ANV: Pathological performance cliff with compute shader
I have a benchmark which runs 2-3x faster on the Windows driver on same hardware. Tested on Intel UHD 620 on Mesa 20.0.7.
To run benchmark on Linux:
git clone git://github.com/Themaister/parallel-rdp cd parallel-rdp git checkout 2b0ff05bfb49ef9eb02a7ade331fd91331ecc72c git submodule update --init --recursive mkdir build cd build cmake .. -DCMAKE_BUILD_TYPE=Release cmake --build . --config Release --parallel ./rdp-bench
My end result is ~0.1 Gpixels/s. With a similar build process on Windows, I get ~0.32 GPixels/s.
One caveat is that the Windows build assumes
PARALLEL_RDP_SMALL_TYPES=0 since 32-bit arithmetic was significantly faster than 8/16-bit arithmetic. To also run Windows with 8/16-bit arithmetic, use the mentioned env var, and I now observed ~0.22 GPixels/s.

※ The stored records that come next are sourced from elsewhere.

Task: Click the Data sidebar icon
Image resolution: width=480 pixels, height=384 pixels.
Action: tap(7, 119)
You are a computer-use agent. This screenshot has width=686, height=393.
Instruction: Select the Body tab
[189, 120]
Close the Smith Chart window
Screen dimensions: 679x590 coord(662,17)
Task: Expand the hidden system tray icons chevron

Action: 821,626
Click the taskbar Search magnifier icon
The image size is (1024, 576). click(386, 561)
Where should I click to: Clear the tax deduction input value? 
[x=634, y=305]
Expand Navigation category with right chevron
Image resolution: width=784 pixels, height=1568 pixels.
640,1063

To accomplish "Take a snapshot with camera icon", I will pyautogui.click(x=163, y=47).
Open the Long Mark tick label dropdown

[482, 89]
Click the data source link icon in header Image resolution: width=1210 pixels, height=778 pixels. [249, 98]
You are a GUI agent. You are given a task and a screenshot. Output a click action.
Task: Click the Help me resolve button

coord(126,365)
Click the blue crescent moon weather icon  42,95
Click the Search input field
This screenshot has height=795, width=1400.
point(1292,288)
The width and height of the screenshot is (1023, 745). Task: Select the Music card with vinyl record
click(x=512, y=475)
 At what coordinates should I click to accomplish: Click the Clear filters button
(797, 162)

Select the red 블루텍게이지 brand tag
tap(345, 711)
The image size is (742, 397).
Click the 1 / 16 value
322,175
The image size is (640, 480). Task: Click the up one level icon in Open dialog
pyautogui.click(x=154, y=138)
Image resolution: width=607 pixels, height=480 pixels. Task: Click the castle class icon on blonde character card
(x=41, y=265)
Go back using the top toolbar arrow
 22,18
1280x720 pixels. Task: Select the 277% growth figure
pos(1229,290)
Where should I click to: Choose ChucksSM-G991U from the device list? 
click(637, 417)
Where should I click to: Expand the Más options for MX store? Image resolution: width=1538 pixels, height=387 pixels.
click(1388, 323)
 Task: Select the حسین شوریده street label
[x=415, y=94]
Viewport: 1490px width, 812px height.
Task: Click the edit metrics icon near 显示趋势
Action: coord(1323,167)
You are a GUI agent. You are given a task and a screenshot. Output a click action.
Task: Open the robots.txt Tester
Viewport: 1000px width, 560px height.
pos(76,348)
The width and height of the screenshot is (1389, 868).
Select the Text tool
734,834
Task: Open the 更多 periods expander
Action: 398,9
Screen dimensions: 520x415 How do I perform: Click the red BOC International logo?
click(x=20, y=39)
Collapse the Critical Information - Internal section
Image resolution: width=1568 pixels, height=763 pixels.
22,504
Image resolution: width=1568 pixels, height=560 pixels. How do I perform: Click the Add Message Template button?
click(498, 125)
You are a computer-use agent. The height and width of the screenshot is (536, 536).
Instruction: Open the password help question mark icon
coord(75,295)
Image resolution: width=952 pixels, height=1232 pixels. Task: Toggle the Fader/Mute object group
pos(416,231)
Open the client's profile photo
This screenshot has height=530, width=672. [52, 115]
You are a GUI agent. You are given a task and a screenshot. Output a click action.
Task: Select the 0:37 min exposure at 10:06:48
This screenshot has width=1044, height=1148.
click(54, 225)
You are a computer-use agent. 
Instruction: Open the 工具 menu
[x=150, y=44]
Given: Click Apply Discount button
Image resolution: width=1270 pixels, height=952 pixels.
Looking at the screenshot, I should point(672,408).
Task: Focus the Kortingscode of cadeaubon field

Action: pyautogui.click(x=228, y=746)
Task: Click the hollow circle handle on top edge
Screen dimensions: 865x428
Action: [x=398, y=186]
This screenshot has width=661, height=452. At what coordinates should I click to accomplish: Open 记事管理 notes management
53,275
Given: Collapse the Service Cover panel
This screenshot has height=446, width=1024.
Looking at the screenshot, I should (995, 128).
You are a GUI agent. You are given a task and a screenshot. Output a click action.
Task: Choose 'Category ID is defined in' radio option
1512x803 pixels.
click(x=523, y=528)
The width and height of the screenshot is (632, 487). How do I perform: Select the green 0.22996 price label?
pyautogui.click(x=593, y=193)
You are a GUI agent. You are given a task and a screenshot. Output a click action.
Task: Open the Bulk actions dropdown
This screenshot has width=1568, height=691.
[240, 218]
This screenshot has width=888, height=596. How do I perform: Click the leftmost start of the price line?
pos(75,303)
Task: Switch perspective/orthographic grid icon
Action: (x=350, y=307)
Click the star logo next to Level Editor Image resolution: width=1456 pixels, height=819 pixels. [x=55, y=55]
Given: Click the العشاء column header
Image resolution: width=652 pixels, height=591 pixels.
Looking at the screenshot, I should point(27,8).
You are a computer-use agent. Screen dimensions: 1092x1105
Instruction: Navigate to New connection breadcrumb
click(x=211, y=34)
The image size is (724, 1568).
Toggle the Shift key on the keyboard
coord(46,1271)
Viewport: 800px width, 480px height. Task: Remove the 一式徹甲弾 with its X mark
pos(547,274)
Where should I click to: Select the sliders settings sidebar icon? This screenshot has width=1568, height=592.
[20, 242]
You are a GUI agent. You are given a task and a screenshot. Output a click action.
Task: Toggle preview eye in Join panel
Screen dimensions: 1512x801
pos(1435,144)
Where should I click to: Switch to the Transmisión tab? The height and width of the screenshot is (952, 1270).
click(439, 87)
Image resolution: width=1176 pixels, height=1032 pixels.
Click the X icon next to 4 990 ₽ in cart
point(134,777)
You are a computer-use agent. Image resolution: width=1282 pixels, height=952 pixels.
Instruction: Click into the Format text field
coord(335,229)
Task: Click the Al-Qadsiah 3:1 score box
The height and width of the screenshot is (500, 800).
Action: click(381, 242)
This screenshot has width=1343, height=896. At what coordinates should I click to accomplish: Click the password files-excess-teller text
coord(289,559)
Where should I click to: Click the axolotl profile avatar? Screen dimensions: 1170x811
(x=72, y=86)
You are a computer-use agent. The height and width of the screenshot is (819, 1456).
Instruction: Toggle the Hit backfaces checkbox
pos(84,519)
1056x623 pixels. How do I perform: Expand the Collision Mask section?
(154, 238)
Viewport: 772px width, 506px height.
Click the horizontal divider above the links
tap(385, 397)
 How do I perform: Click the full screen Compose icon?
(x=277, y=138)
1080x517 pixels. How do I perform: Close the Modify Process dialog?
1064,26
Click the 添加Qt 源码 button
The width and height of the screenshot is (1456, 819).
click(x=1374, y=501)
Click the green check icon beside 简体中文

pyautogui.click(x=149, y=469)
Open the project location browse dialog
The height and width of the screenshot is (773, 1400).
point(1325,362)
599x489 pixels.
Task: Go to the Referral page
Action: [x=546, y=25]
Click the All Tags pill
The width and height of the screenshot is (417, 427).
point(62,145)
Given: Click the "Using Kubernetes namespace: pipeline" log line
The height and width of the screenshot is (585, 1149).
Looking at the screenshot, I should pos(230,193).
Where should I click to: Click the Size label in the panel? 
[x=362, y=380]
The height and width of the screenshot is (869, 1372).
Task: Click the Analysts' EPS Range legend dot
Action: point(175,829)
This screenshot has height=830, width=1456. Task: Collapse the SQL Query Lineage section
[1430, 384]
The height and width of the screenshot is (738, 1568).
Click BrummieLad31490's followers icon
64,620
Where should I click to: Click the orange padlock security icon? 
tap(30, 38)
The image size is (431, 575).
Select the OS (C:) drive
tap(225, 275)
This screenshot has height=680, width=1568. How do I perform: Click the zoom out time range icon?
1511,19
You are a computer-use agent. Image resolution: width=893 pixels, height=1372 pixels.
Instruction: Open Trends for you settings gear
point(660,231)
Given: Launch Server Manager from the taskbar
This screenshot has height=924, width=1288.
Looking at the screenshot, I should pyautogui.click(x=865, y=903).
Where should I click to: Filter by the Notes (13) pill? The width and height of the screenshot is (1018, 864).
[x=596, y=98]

Attached is a Fossilize archive with the shaders compiled for the benchmark.
repro.foz. The pipeline
0771c744744c4da4 is the likely culprit as it's SIMD8 with a ton of spilling. Unfortunately the Windows driver does not support pipeline executable properties so I cannot inspect compilation results.